Instructions for the task. Once the line holding "Click the 100,000 LEO baseline cell" is found in the entries below, transcribe exactly every line up to and including the one holding "Task: Click the l3 column header", but leave out the pictures.

═══ Extracted records

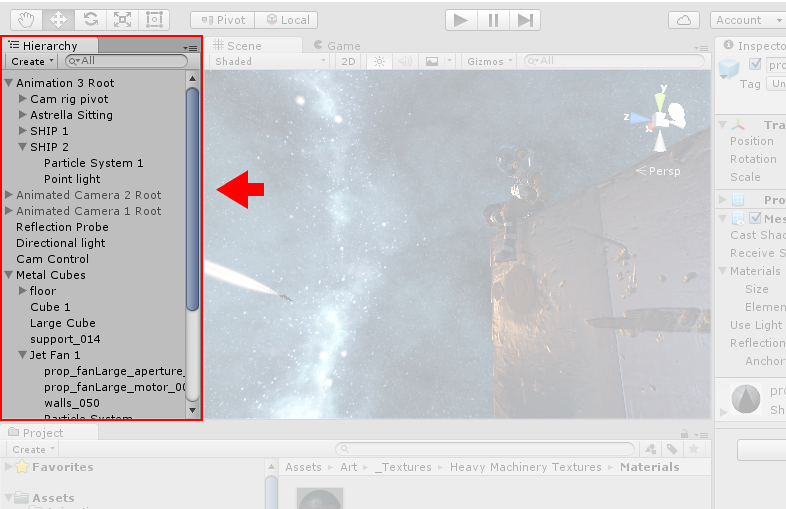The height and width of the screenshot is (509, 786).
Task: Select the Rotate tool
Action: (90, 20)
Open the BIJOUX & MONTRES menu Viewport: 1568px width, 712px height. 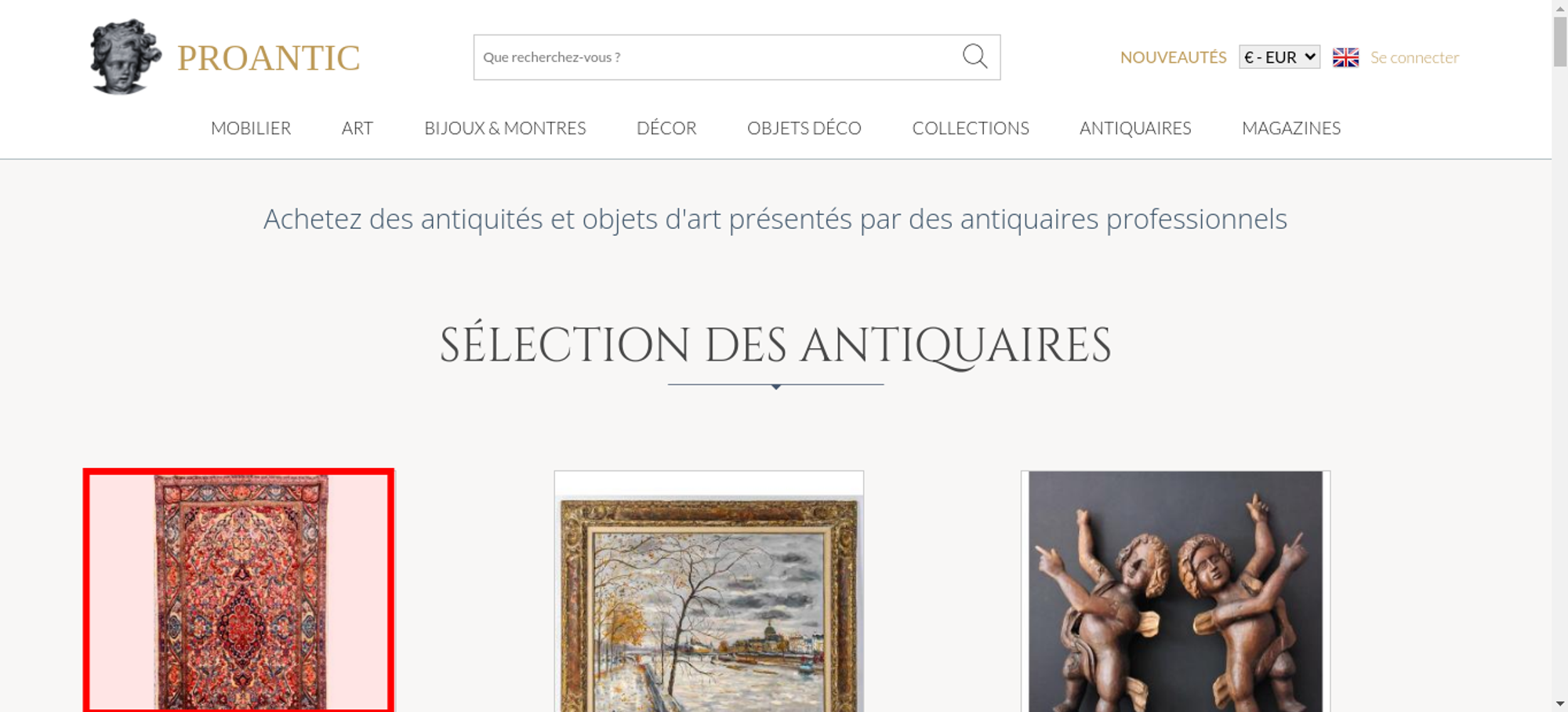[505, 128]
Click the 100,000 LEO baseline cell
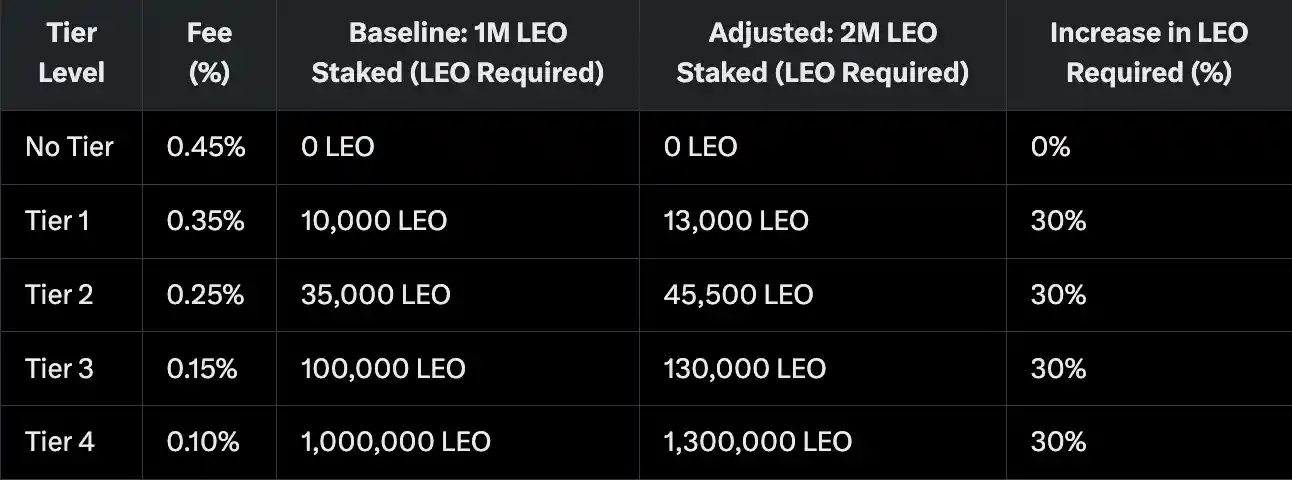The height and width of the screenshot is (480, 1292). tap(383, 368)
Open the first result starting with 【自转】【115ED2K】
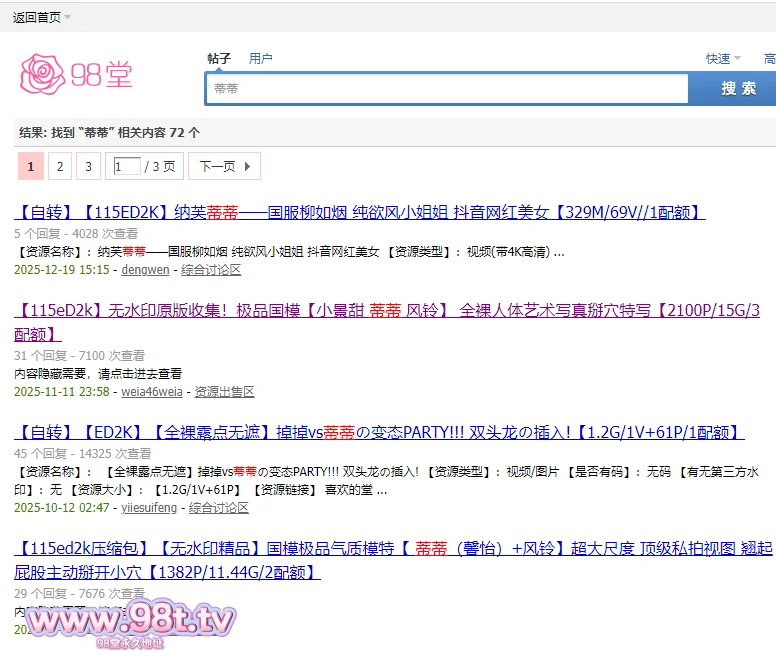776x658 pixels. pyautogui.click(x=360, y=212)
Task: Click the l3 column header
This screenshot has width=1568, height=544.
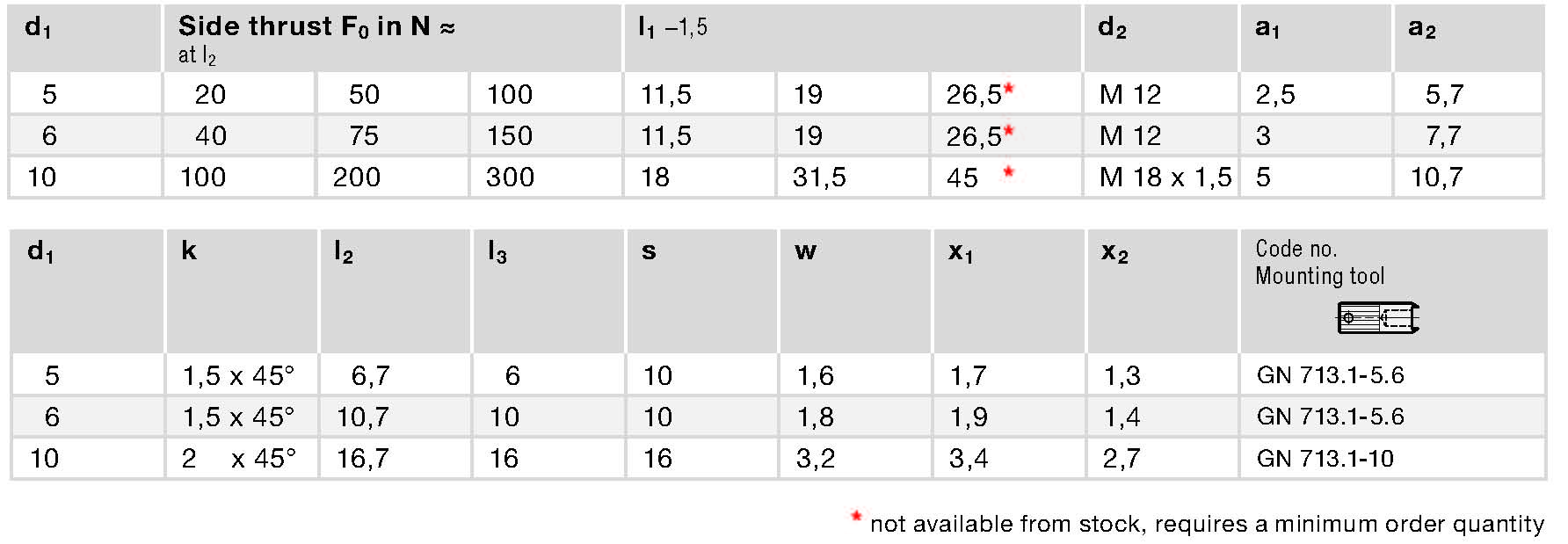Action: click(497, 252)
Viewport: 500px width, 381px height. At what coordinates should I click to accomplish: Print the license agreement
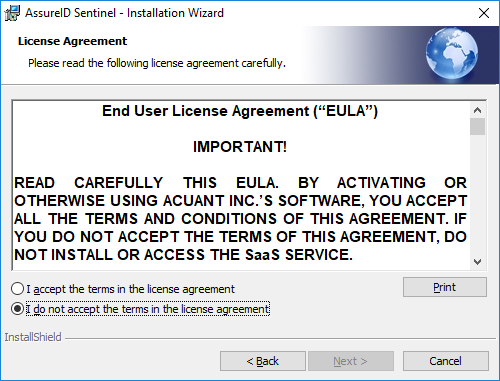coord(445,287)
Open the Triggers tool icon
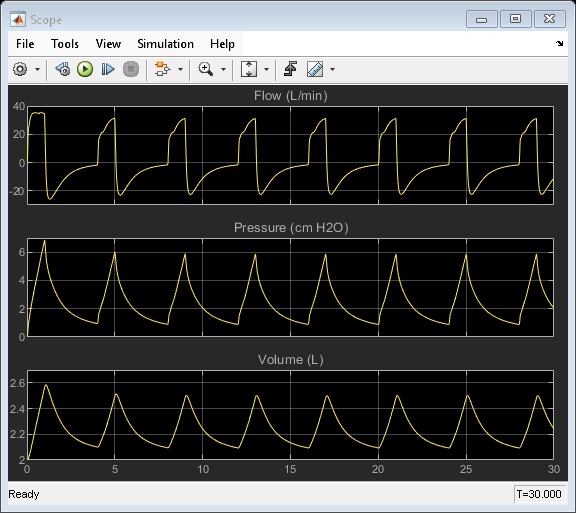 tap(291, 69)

══════
═══ Extracted records

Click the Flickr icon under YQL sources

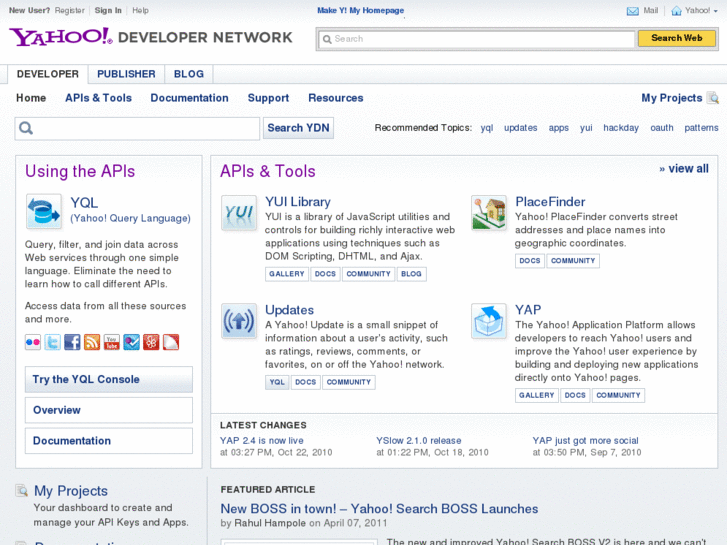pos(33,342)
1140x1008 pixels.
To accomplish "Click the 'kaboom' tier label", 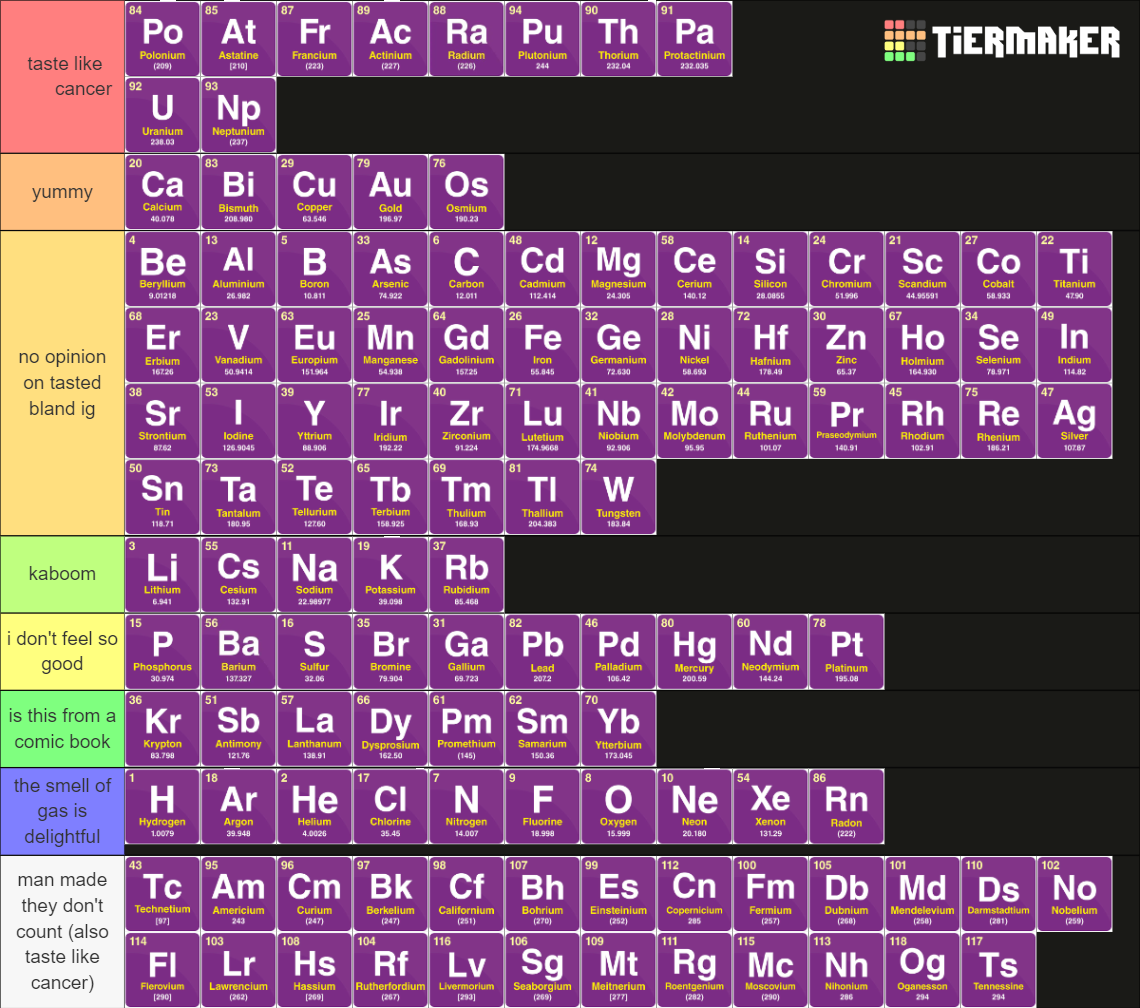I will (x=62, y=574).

══════
═══ Extracted records

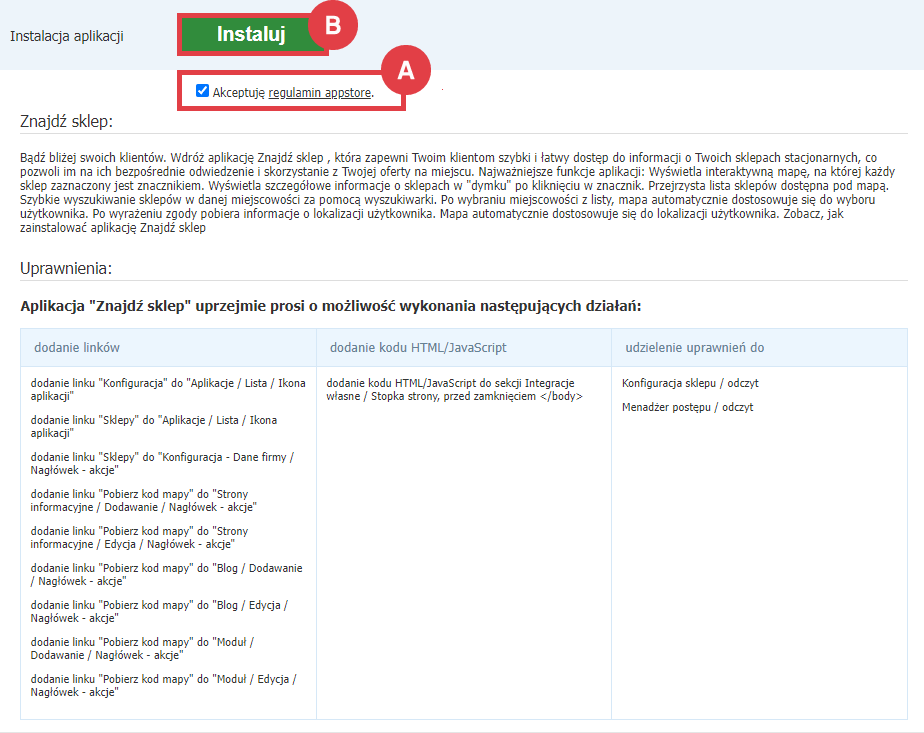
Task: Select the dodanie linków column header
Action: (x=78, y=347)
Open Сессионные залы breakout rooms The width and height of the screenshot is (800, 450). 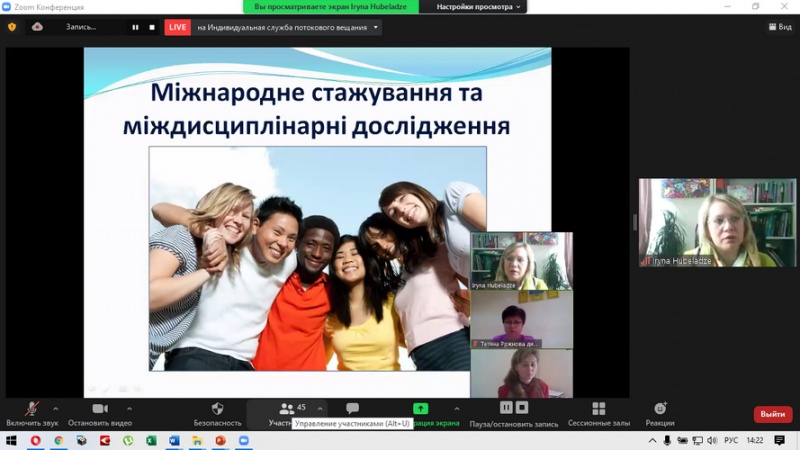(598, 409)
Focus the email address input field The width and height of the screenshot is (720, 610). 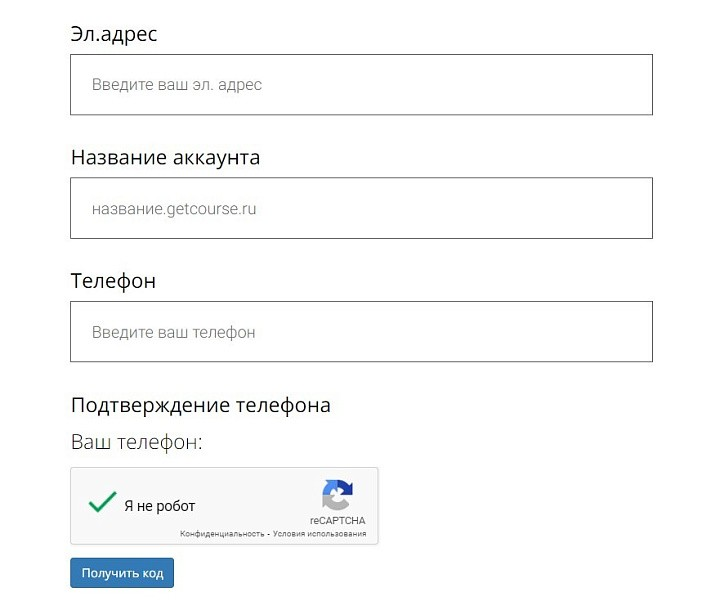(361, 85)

══════

Result below.
Click the 100,000 LEO baseline cell
The height and width of the screenshot is (480, 1292). tap(383, 368)
Open the first result starting with 【自转】【115ED2K】
776x658 pixels. pyautogui.click(x=360, y=212)
Task: Click the l3 column header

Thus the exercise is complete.